Material for the task Start Marker
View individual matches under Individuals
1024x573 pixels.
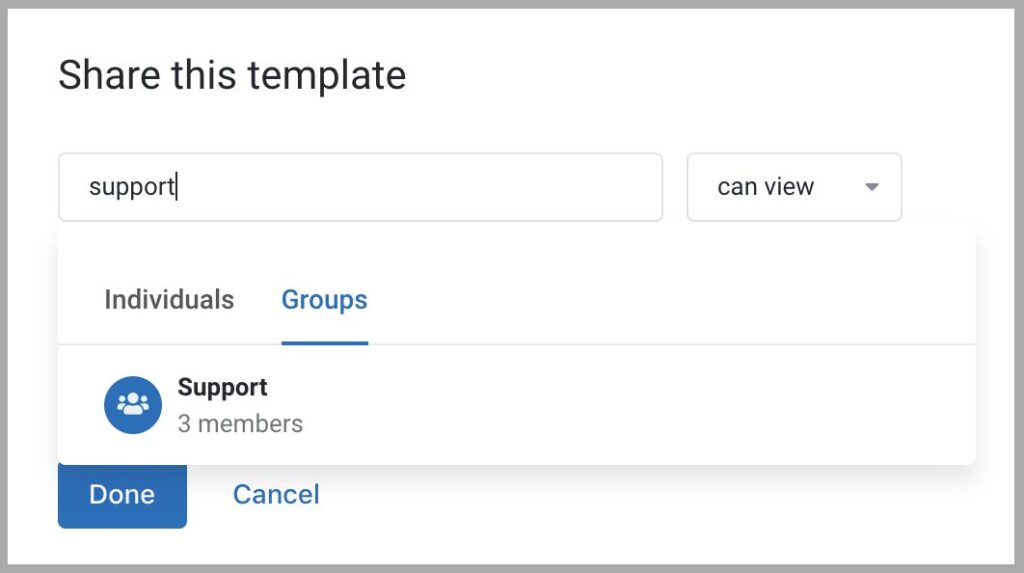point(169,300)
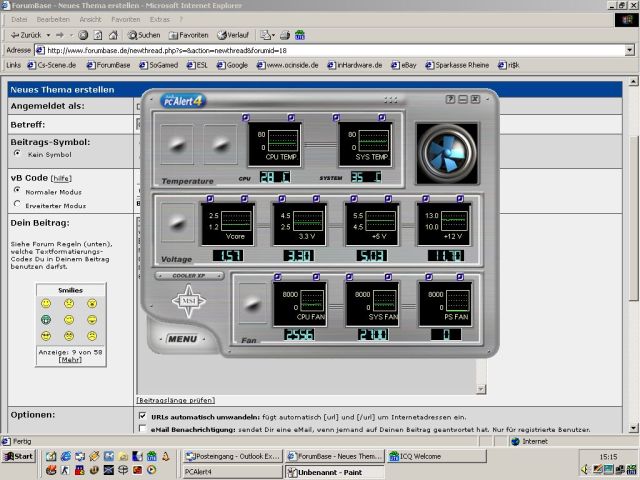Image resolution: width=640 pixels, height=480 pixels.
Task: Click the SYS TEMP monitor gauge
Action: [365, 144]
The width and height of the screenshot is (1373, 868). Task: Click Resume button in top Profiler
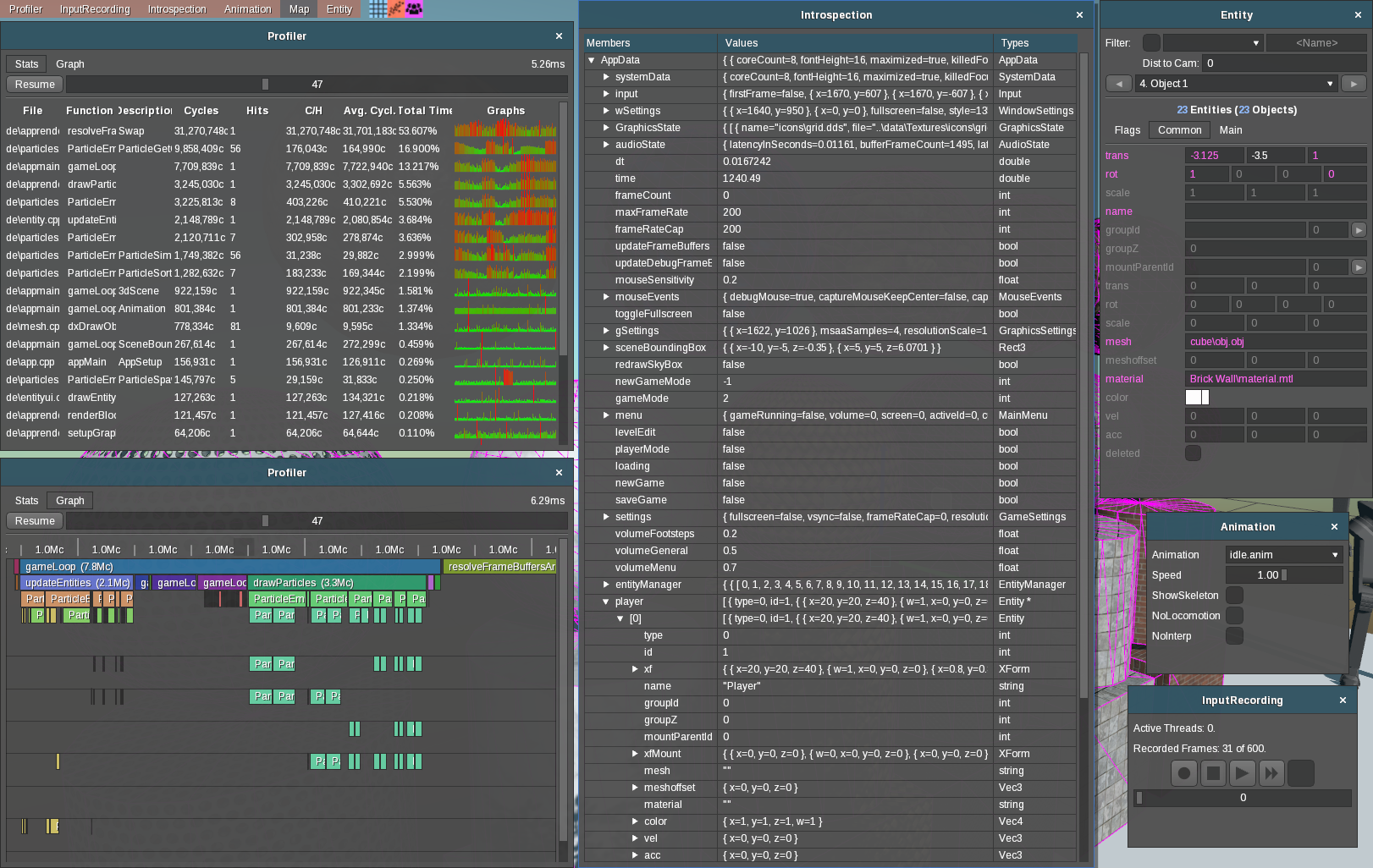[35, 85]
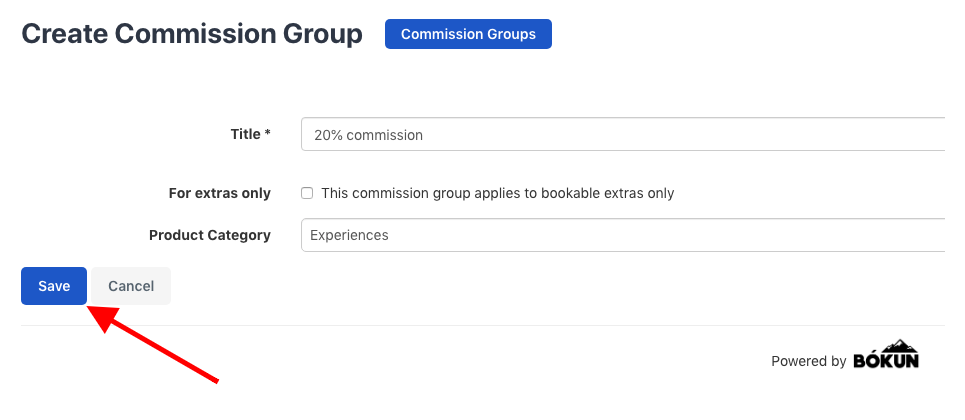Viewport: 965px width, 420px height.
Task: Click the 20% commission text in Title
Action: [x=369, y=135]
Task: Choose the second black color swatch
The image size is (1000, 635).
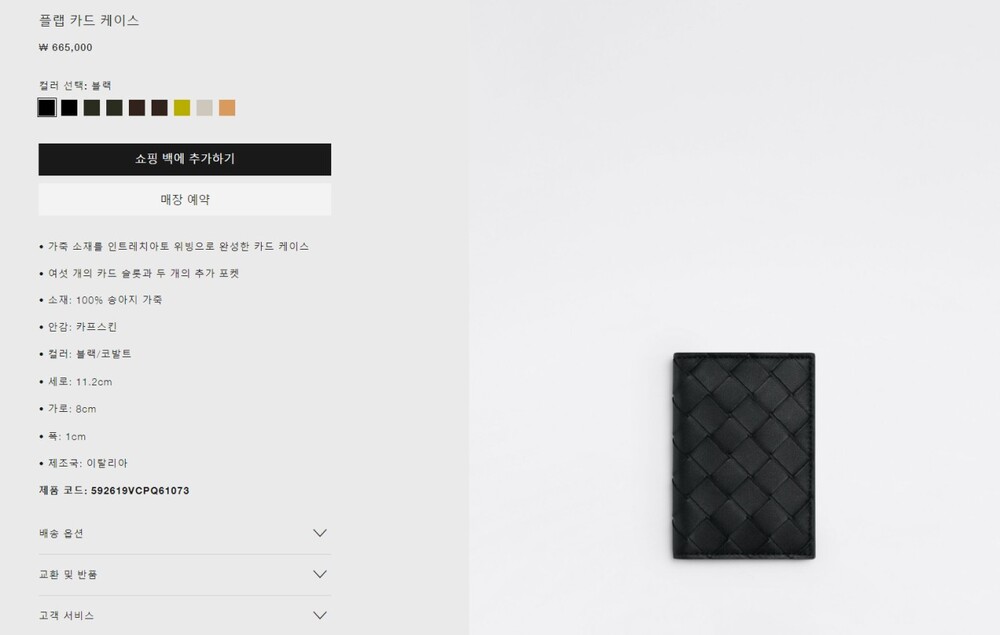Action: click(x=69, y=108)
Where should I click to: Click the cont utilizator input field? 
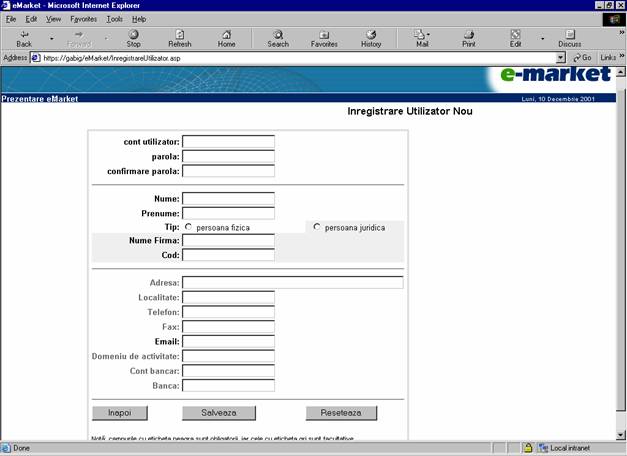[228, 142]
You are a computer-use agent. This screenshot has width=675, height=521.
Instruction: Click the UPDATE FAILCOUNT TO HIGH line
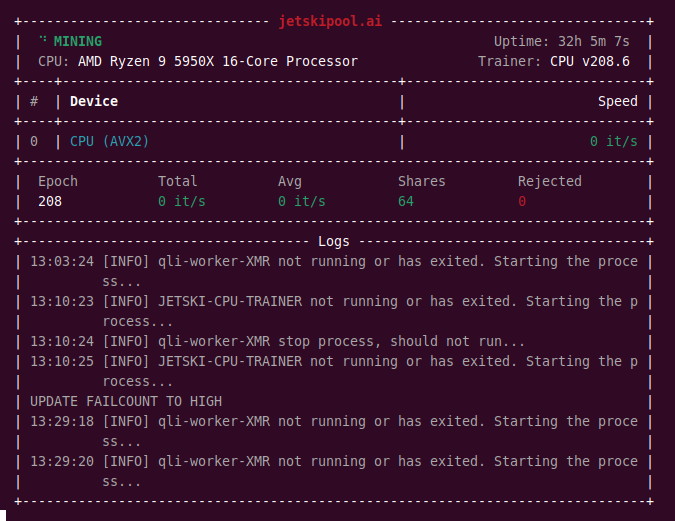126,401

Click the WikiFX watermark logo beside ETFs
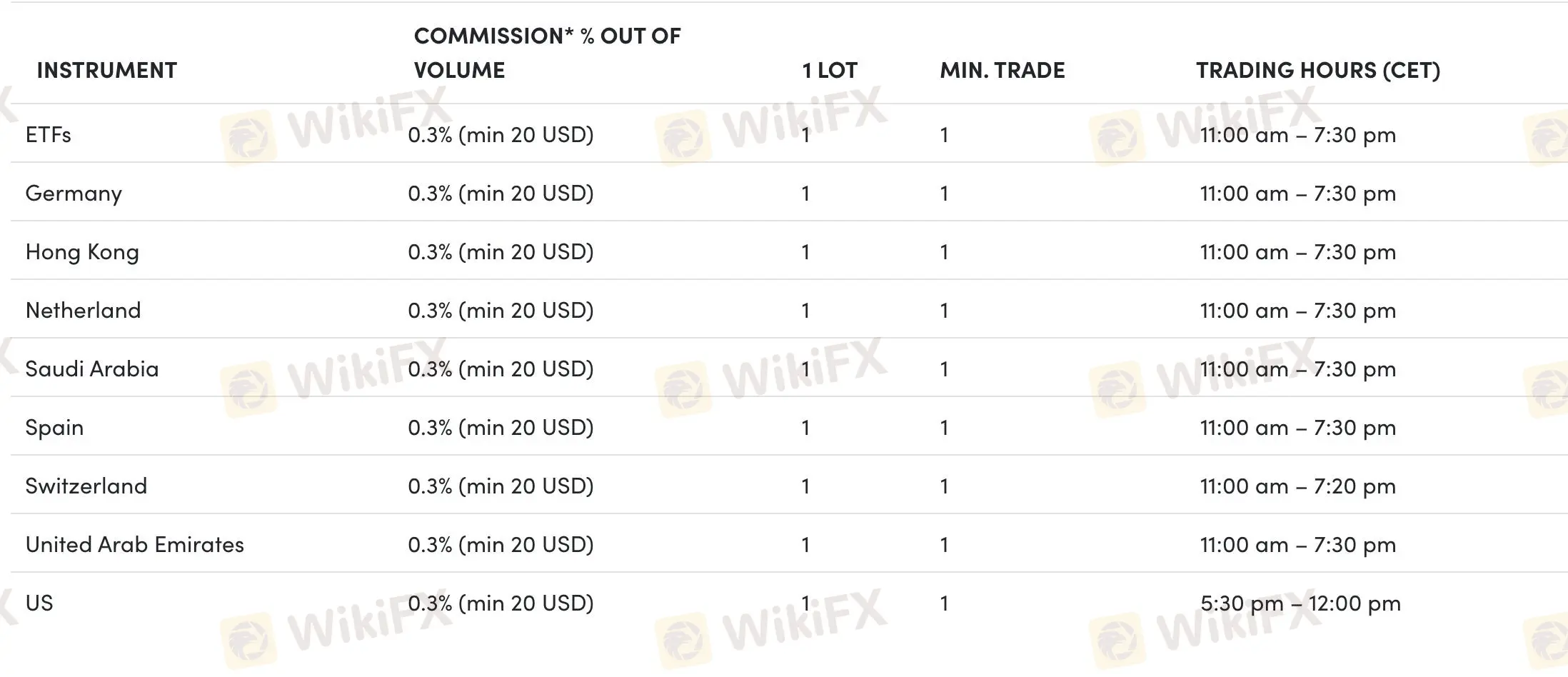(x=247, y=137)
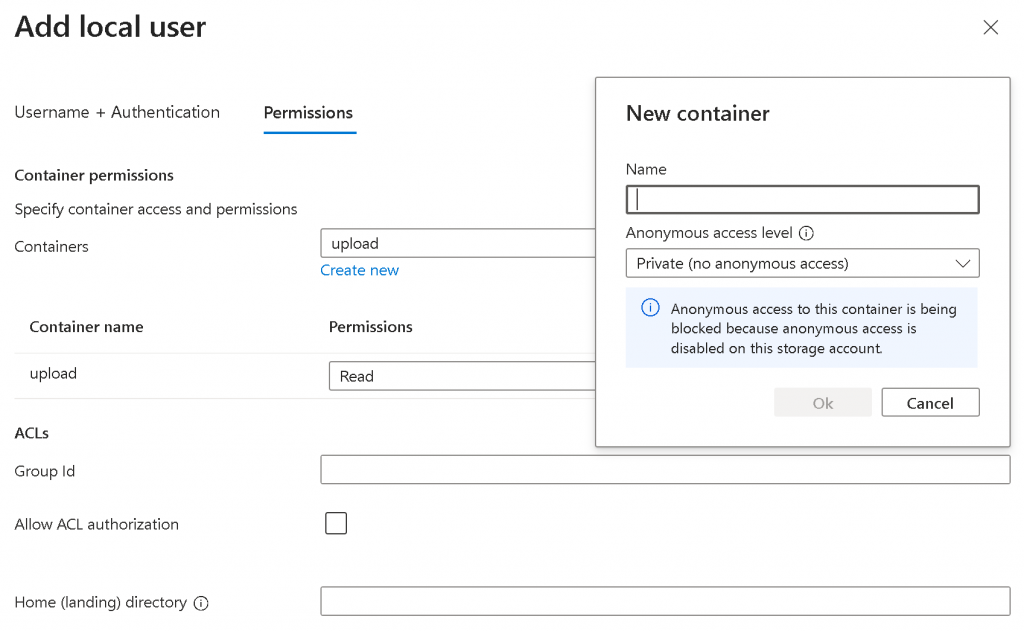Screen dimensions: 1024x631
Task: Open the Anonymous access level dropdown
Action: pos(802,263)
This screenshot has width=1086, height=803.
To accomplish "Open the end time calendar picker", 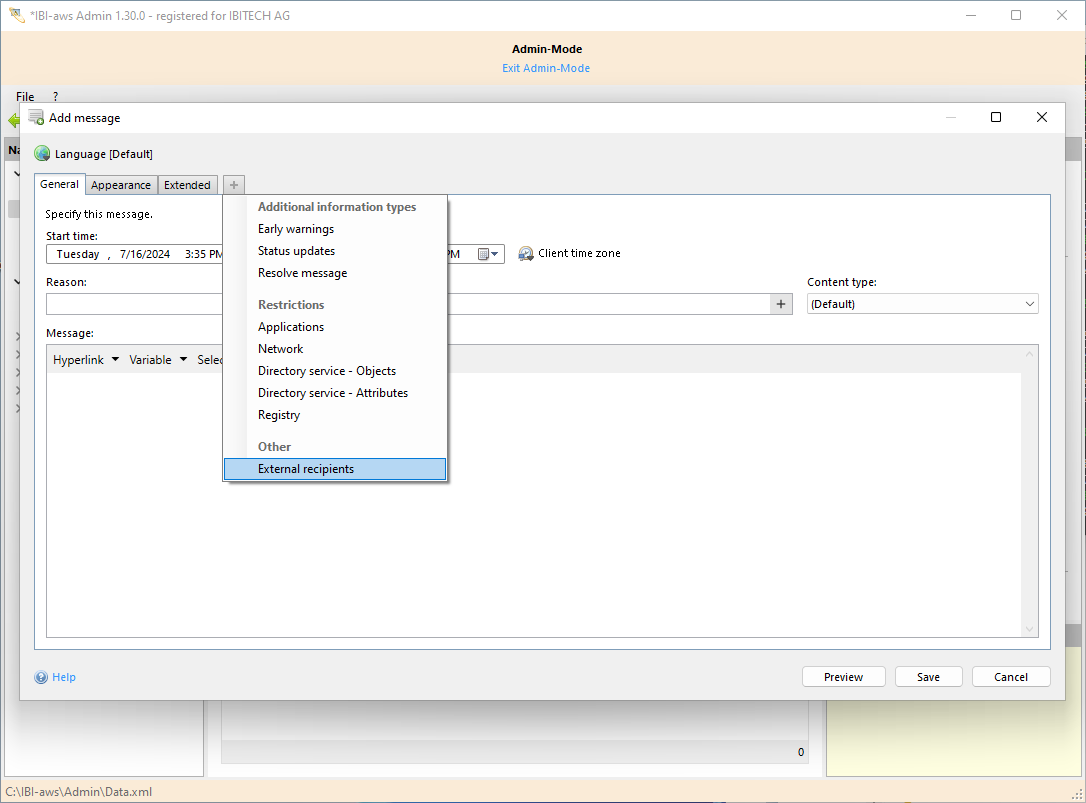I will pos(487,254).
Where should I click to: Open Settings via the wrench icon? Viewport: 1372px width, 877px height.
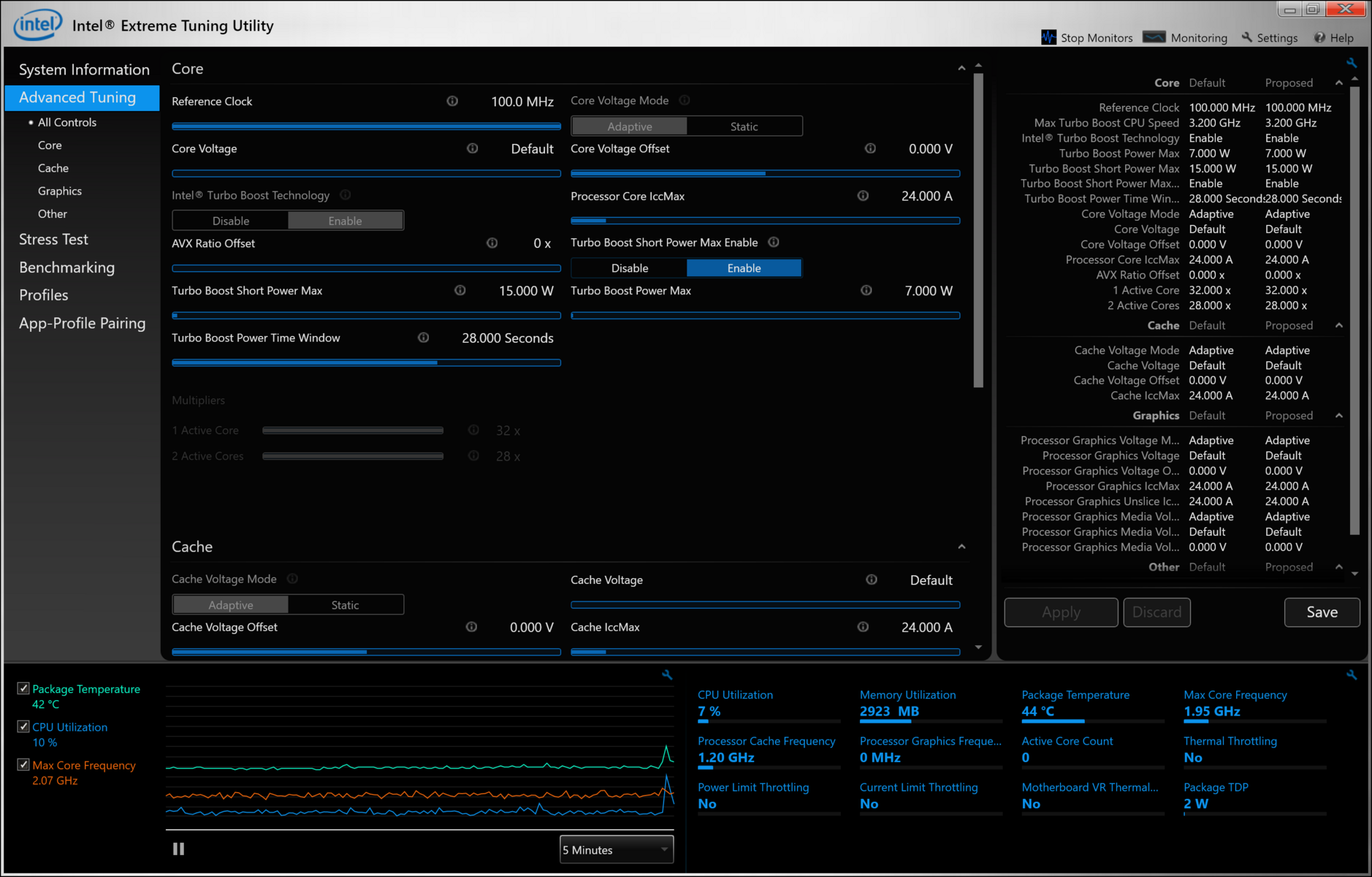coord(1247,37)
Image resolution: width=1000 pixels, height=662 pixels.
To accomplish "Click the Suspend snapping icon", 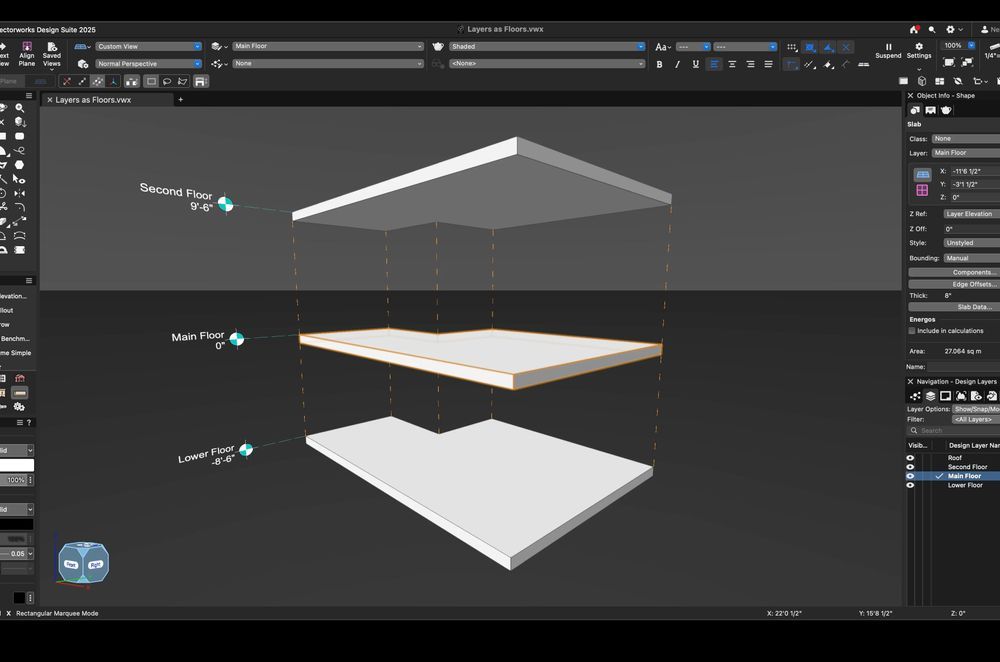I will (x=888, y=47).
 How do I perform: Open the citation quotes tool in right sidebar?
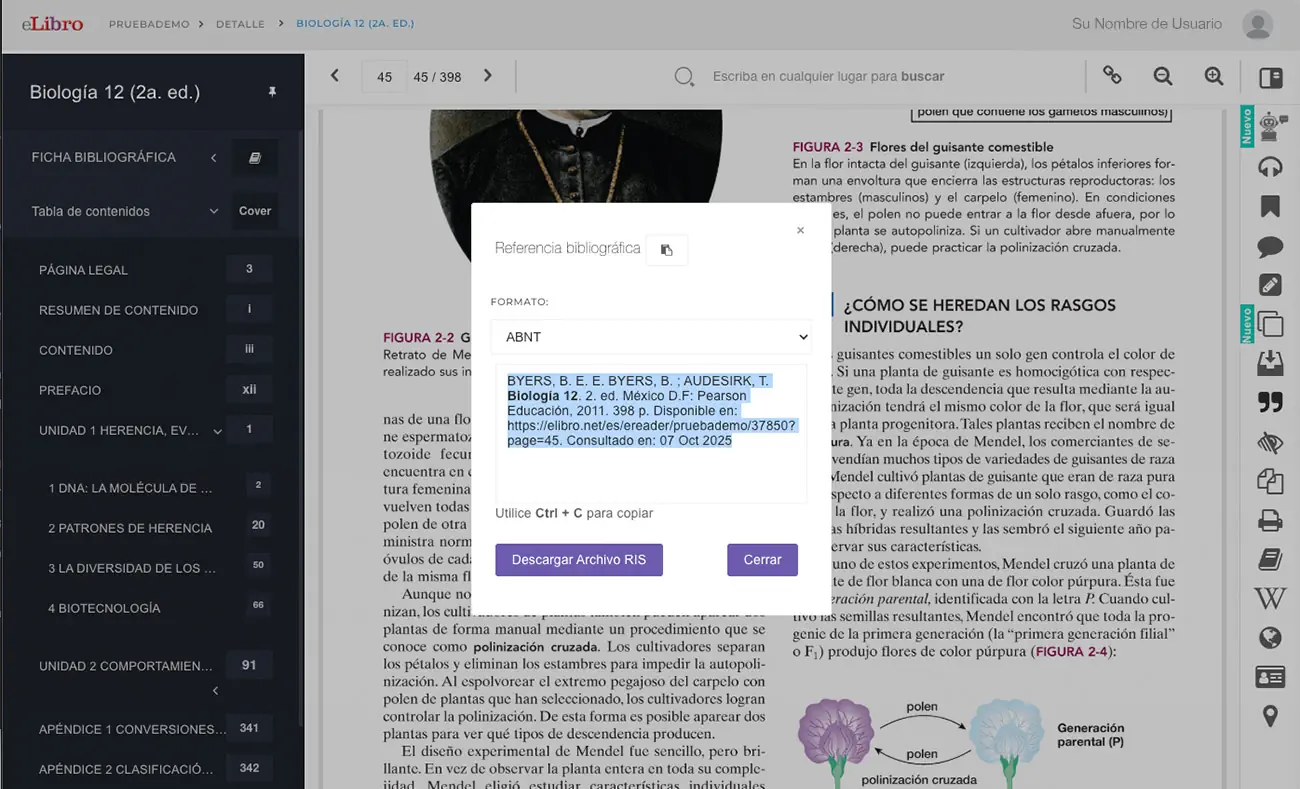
Material for the task End Marker
### [Instructions to follow]
Return all lines from the material that contain "This".

### [Result of the task]
You are a computer-use agent. This screenshot has width=675, height=521.
This screenshot has width=1086, height=803.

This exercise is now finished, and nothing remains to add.